Each time my children faced difficulties, I questioned whether my pursuit of education was causing them harm. For example, when one of my daughters misbehaved, I blamed myself, believing my absence had contributed to her actions. This guilt often made me overcompensate, such as excusing their behaviors or shielding them from consequences. Leaving my eldest daughter for post-secondary education in Kelowna was particularly painful. I feared that her decision to leave home reflected my shortcomings as a mother, and I grappled with whether my choices had alienated her.

Navigating Key Life Events and Psychological Dilemmas

The emotional toll of balancing education and motherhood intensified during significant life events. One such instance occurred during my younger daughter’s pre-surgical examination. Due to conflicting responsibilities, I left my 16-year-old to take the bus home alone. When complications arose from a steroid injection, I was overwhelmed with guilt, feeling I had failed to prioritize her well-being.

Another pivotal moment came during my second semester when my eldest daughter was hospitalized due to severe anemia. She required a blood transfusion, and I withdrew from school to care for her. Although the decision to pause my education was difficult, it allowed me to be present for my family during a critical time. Once her health stabilized, I resumed my studies, determined to move forward despite the setbacks.

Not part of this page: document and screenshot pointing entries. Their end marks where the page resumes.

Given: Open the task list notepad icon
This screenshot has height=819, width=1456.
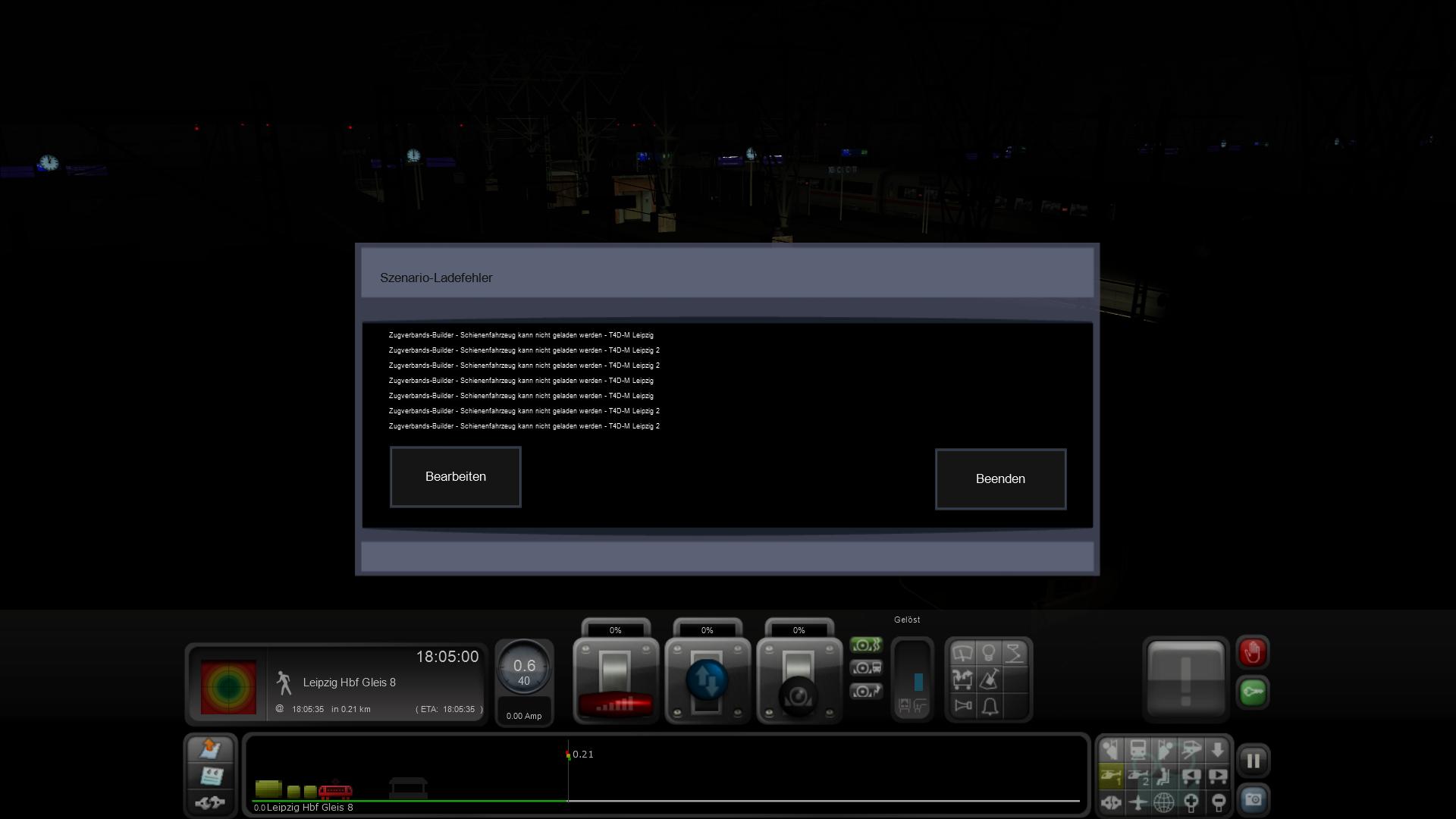Looking at the screenshot, I should coord(210,776).
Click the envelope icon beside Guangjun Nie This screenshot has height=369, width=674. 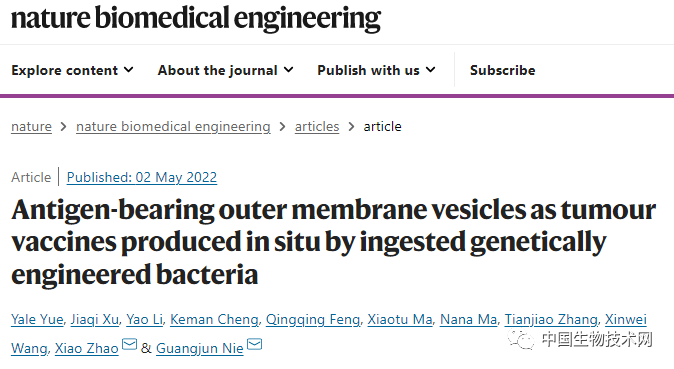point(254,344)
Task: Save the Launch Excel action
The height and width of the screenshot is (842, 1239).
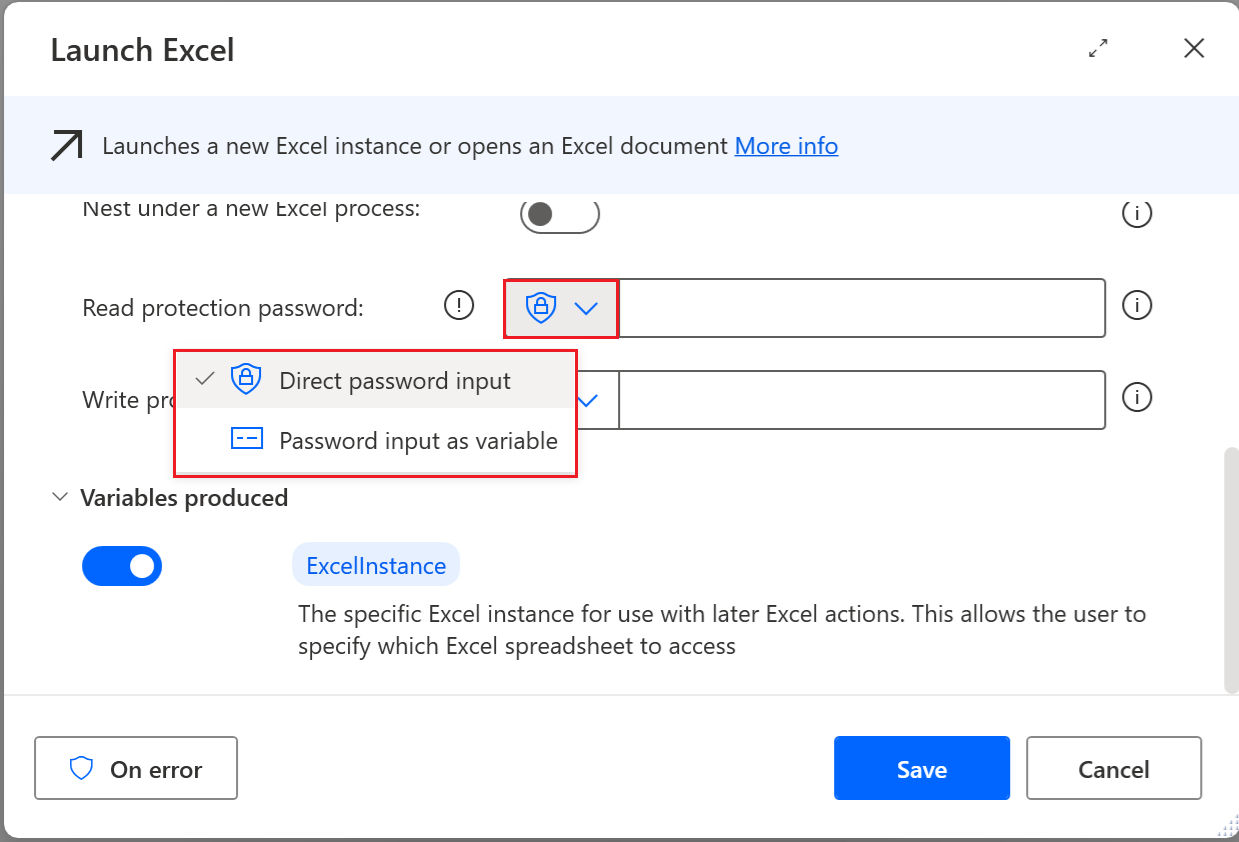Action: [x=921, y=768]
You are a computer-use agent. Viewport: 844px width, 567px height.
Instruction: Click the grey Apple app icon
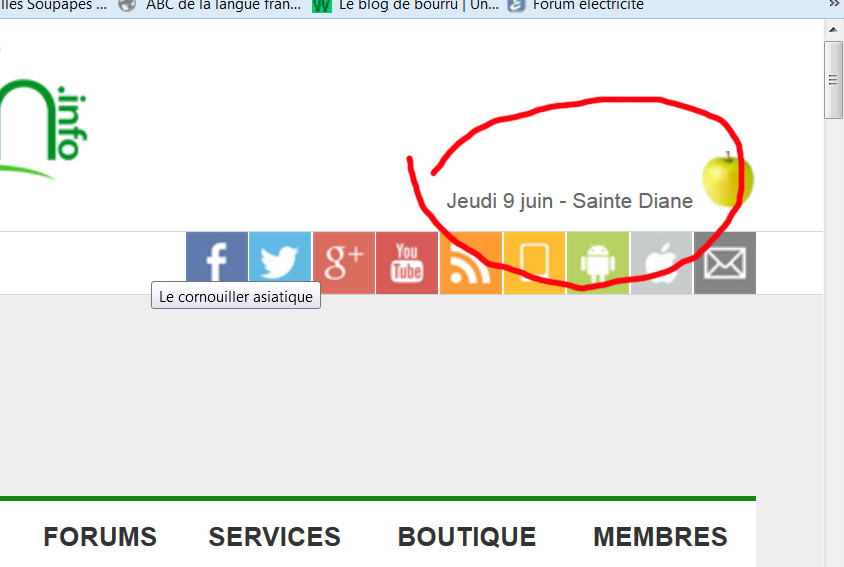(x=661, y=263)
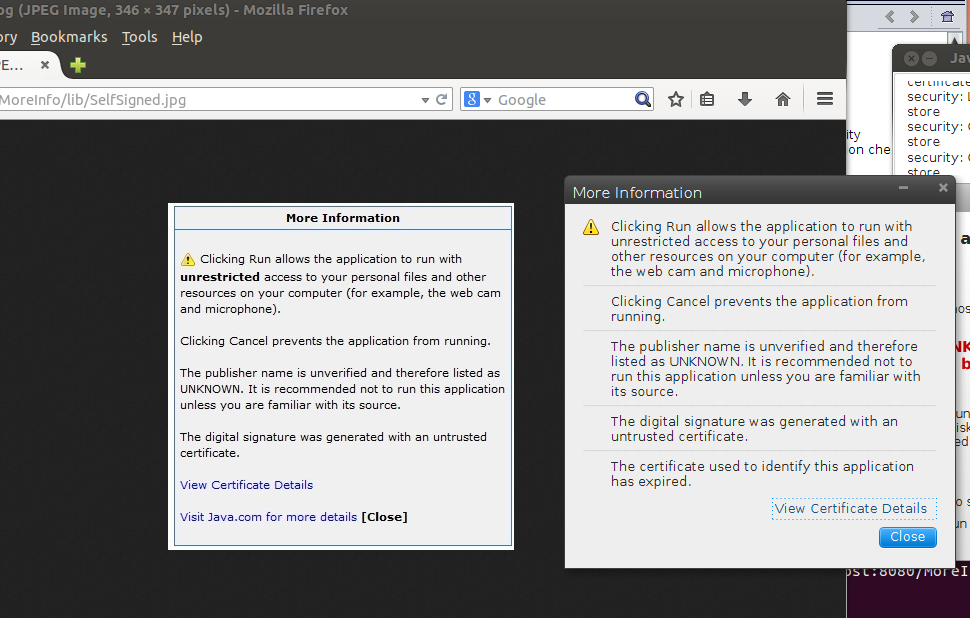The height and width of the screenshot is (618, 970).
Task: Close the current browser tab
Action: click(45, 65)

Reflection and Personal Growth

The six years I spent pursuing higher education were marked by significant emotional and psychological challenges. As a mother in my 30s, I often felt isolated from peers who were free to pursue opportunities and experiences that I could not. However, the presence of my children grounded me, reminding me of my purpose and the long-term goals that drove me to persevere.

Looking back, I recognize the immense personal growth that emerged from these struggles. My journey illustrates the power of resilience and the importance of pursuing one’s ambitions, even in the face of adversity. By overcoming these challenges, I not only achieved my educational goals but also set an example for my children of what is possible through determination and perseverance.